Zappos’ Customer Loyalty Team fields between 5,000 and 6,000 calls a day. Almost every customer, at one time or another, winds up calling Zappos at least once, Hsieh says. And that represents the biggest opportunity in social media to make a lasting impression since it currently lacks brick-and-mortar stores. “Our best branding tool, as unsexy and low-tech as it may sound, is actually the telephone,’’ says Hsieh. “And if we get that interaction right, it’s something they remember, maybe for the rest of their life, and tell their friends and family about.”

“The payoff is not in the current quarter or the current year,” Hsieh says. “The payoff is probably going to be two or three years down the line. So it’s about how long-term you are thinking.” Listening and interacting is also improving. Even if just one customer asked for an action button to appear in a particular place on a page, it’s likely it would pop up shortly thereafter. So what are some key elements that have enabled an online shoe retailer to go from zero to 1.2 Billion is sales in under 10 years.

1. The Differentiator: Customer service and interaction

2. Multi-Chanel  Core Customer Interaction Channels:

  • Telephone
  • Email
  • Twitter
  • Blogs
  • Streaming video
  • Partnerships with Facebook, YouTube

3. Culture is the Top Objective: “Our number one priority as a company is our company culture. Our whole belief is if we get the culture right, then most of the other stuff, like building a long-term brand or delivering great customer service, will just naturally happen on its own.” Hsieh wants it  to stand out for its personality, individuality and, yes, friendliness. Something social. Not automated. Not designed to make a sale, quickly. Bosses and un-bosses are supposed to spend 10 to 20 percent of their time outside the office, getting to know each other. Happy hours at bars, for instance. Ski trips. Note: Staff are trained for 5 weeks before commencing work

4. The Zappos Ambition: To build a collection of businesses “powered by customer service.’’ To be equated with service in the way Richard Branson’s Virgin businesses are thought of as cool and hip.

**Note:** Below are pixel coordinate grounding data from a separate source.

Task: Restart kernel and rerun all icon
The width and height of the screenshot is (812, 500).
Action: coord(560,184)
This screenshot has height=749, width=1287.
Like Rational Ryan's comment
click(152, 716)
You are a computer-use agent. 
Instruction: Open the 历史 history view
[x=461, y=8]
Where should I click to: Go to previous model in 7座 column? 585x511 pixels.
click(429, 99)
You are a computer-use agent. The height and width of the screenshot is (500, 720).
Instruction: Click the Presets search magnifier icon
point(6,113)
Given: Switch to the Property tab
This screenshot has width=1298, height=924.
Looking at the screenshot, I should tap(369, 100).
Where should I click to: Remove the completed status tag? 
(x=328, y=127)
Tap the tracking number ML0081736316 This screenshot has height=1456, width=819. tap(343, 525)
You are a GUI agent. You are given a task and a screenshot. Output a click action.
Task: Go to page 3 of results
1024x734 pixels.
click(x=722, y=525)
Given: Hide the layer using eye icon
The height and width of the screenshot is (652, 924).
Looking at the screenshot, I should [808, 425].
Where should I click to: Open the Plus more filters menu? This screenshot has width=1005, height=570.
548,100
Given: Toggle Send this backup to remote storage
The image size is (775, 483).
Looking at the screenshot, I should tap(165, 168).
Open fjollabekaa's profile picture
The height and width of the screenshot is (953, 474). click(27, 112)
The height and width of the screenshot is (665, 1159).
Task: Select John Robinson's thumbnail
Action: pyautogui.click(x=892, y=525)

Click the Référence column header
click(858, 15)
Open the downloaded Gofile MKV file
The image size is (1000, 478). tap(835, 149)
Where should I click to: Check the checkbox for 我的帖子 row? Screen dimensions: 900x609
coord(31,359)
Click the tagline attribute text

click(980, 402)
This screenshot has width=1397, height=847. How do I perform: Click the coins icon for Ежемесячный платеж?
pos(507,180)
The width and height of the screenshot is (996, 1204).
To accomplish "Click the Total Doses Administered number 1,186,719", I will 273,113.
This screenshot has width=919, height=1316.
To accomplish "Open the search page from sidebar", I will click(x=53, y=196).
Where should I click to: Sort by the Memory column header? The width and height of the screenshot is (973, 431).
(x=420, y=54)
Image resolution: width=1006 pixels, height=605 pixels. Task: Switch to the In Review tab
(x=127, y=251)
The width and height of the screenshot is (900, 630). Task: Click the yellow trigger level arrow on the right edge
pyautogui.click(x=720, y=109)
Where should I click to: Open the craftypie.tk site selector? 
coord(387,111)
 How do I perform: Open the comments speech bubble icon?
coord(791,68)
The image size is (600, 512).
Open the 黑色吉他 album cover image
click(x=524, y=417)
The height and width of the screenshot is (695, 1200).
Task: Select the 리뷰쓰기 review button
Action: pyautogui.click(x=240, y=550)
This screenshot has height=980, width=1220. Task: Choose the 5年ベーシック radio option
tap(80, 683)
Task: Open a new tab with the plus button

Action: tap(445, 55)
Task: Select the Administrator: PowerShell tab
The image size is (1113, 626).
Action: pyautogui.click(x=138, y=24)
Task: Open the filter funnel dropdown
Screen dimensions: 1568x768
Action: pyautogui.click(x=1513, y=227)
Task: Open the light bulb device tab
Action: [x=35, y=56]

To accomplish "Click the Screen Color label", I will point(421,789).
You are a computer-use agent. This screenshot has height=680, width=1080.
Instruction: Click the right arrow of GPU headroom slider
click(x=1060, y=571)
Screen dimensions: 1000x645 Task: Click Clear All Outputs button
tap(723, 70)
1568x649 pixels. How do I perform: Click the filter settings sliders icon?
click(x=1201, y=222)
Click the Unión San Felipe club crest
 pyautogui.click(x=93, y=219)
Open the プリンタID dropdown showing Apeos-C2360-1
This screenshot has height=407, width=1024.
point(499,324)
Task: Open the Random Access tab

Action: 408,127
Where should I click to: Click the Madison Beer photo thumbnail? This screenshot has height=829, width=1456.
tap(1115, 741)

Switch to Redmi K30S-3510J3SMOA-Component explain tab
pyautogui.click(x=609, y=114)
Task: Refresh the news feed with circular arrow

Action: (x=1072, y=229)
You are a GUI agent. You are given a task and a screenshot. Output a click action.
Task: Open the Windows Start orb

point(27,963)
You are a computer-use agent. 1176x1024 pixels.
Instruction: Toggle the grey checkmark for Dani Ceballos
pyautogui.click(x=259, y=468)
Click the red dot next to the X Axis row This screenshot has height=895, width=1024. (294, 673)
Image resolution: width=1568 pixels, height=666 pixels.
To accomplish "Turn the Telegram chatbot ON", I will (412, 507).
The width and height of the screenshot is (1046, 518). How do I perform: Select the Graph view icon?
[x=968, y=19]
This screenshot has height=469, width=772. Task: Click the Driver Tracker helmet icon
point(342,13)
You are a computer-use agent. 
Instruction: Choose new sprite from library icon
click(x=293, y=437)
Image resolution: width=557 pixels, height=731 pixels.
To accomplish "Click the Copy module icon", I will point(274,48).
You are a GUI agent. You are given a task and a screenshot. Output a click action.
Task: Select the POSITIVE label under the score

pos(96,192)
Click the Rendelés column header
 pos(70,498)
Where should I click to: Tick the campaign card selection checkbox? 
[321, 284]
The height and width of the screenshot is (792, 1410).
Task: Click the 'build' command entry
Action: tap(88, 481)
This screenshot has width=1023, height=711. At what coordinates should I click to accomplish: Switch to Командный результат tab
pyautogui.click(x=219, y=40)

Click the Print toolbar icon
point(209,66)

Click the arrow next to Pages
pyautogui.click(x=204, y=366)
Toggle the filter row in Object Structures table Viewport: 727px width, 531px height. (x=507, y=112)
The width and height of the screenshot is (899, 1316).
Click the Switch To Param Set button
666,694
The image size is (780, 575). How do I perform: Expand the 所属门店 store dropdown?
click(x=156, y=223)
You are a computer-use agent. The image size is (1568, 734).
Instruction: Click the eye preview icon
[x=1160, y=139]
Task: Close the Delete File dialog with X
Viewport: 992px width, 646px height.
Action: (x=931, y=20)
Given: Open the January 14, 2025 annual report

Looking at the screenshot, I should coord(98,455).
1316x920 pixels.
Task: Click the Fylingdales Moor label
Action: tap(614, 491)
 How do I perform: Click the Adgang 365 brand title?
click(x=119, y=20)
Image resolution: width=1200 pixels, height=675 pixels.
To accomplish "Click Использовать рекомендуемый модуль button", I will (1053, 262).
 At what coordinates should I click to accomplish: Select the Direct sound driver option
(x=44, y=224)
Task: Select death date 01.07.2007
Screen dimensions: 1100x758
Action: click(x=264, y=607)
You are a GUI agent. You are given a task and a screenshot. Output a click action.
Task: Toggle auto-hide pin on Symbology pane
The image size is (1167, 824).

5. A Twitter Fact: The chief executive of a billion-dollar company has 770,692 followers on Twitter which garners a lot of attention

6. Amazing Revelation: Tony Hsieh, the CEO of online retailer Zappos.com, “does not” find the 140-character messages the best way to interact with customers. For that, “the really effective social media” is

  • Email and
  • Telephone

Note: They still consider the most “social” of the media they use to interact with customers is the phone

7. The Phone Strategy: The toll-free 800 number on the top of every webpage to encourage callers. There are no scripts in front of customer service reps, when they take a call. As with twittering or appearing in a streaming video, the reps are encouraged just to be themselves. Be chatty. Tell jokes. Find facts (Is that your dog barking? What kind is it?). Whatever works. No particular approach is proscribed. Except one: Spend as much time on the phone as it takes. Describe the return process in detail, if the caller is not familiar with it. Figure out what kinds of shoes match a particular dress. Just talk, if the caller is lonely, they’ll remember!

8. Social Media is not to drive up sales: Blogs, microblogs and streaming video — have a different purpose, Hsieh says. Hsieh contends these tools “give the public glimpses into how we act.” They are not used to drive up sales, although that may happen, as a byproduct. (These are the pre-cursors to the sale)

9. Social Media is not aimed at lowering costs:  Although the various video skits, waves of tweets and blog postings likely save the company significant sums on TV or other conventional forms of brand advertisinga typical 30-second ad costs $125,000 in prime time, Zappos estimates the cost of reaching out to past, present or potential customers in these micromedia at $300,000 a year – or less than three-hundredths of one percent of its $1.2 billion in annual sales (2009).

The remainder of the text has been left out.